[Collected data]
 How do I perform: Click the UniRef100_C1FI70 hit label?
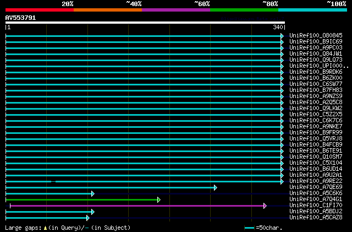[315, 205]
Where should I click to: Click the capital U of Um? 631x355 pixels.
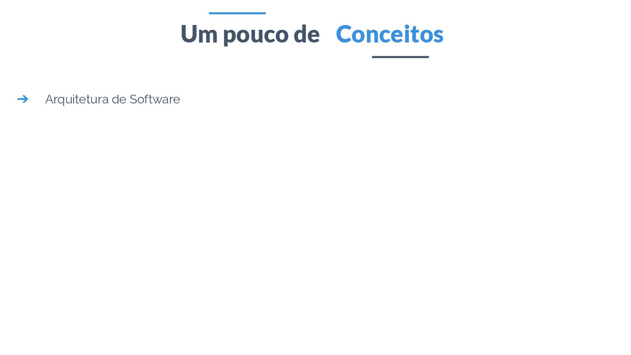click(189, 34)
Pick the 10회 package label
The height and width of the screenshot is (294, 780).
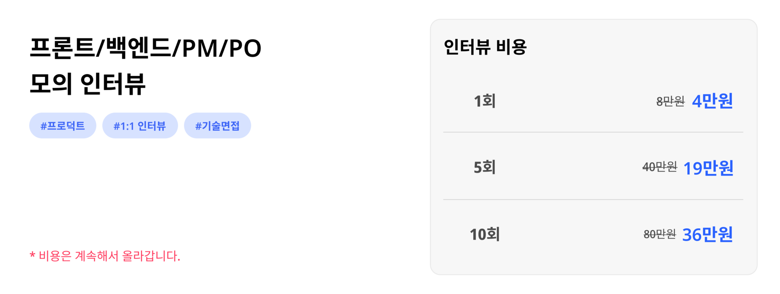pyautogui.click(x=485, y=234)
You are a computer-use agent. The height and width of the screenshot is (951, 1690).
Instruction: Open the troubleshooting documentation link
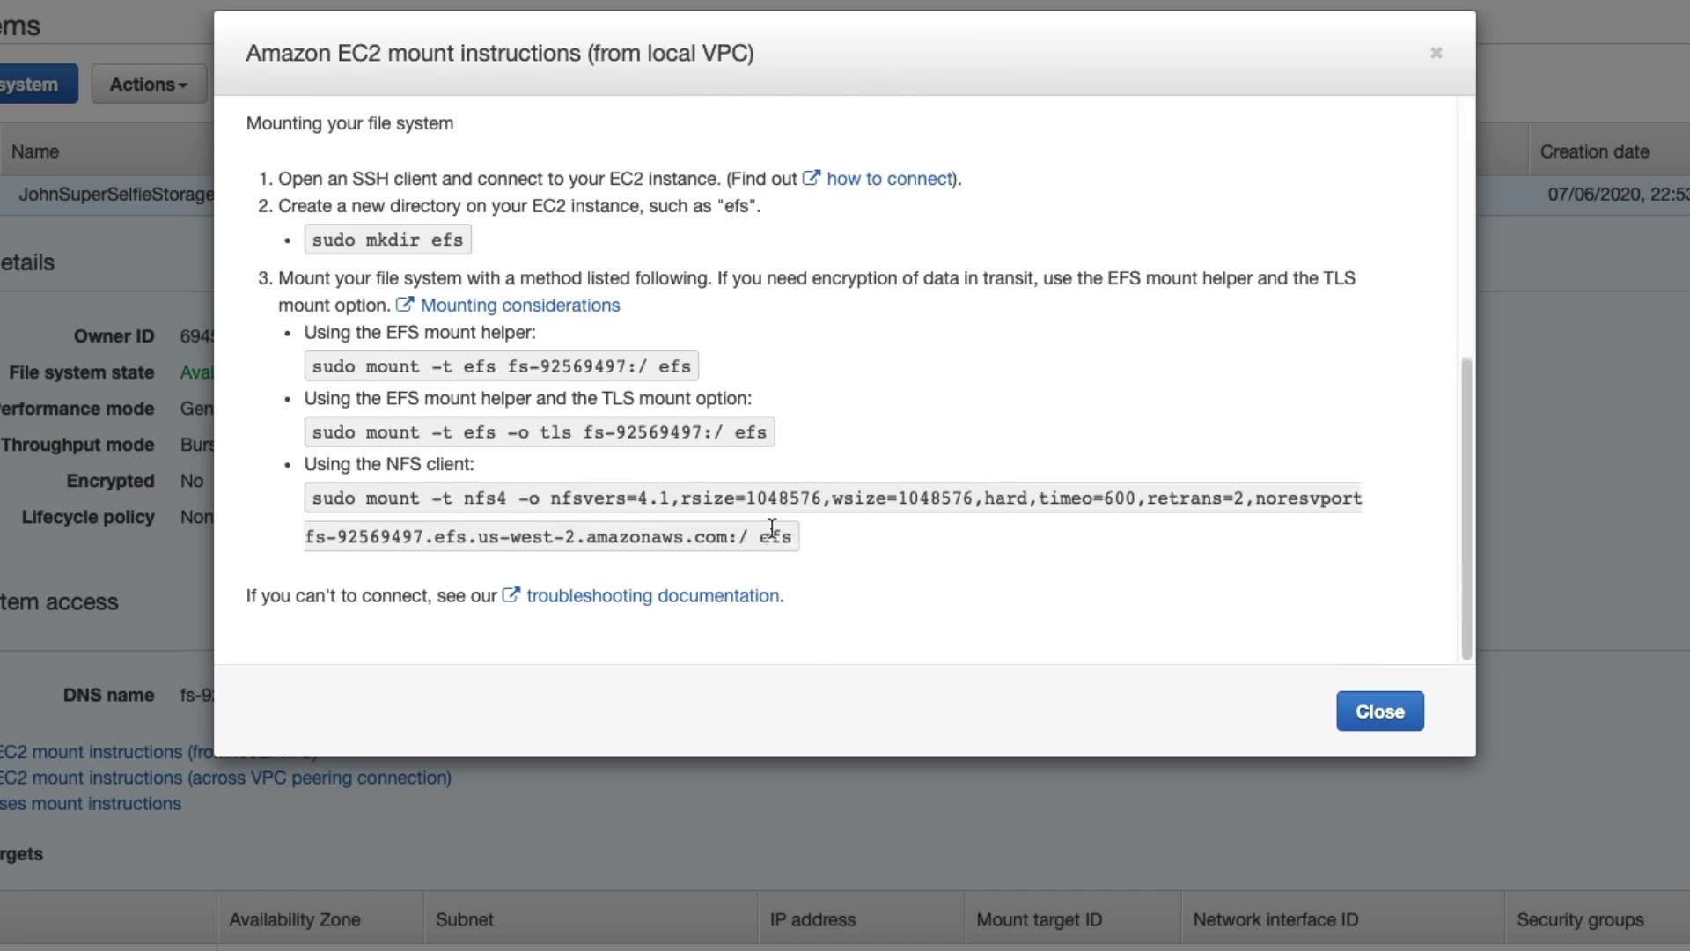[652, 596]
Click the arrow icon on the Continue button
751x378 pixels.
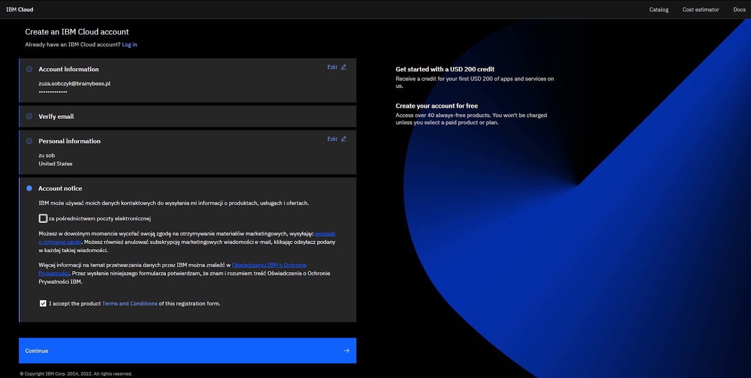(x=346, y=351)
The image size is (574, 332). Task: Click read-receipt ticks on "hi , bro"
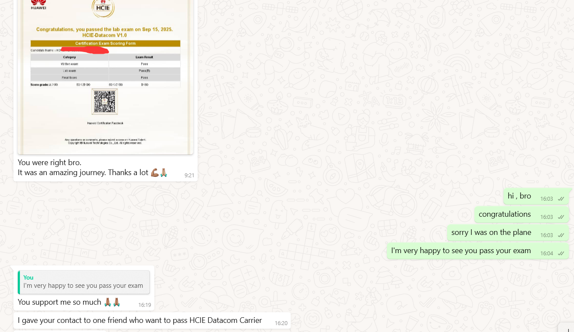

— GOAL OF THE EXERCISE —
The answer must repeat every record exactly, with all pictures left out.

— RESULT OF THE TASK —
 How do I perform: Click the UniRef100_C1FI70 hit label?
[315, 205]
Where should I click to: Click the capital U of Um? 631x355 pixels.
click(189, 34)
Pick the 10회 package label
The height and width of the screenshot is (294, 780).
pyautogui.click(x=485, y=234)
You are a computer-use agent. The height and width of the screenshot is (951, 1690).
Instruction: Open the troubleshooting documentation link
[652, 596]
Click the arrow icon on the Continue button
751x378 pixels.
(x=346, y=351)
The image size is (574, 332). Task: Click read-receipt ticks on "hi , bro"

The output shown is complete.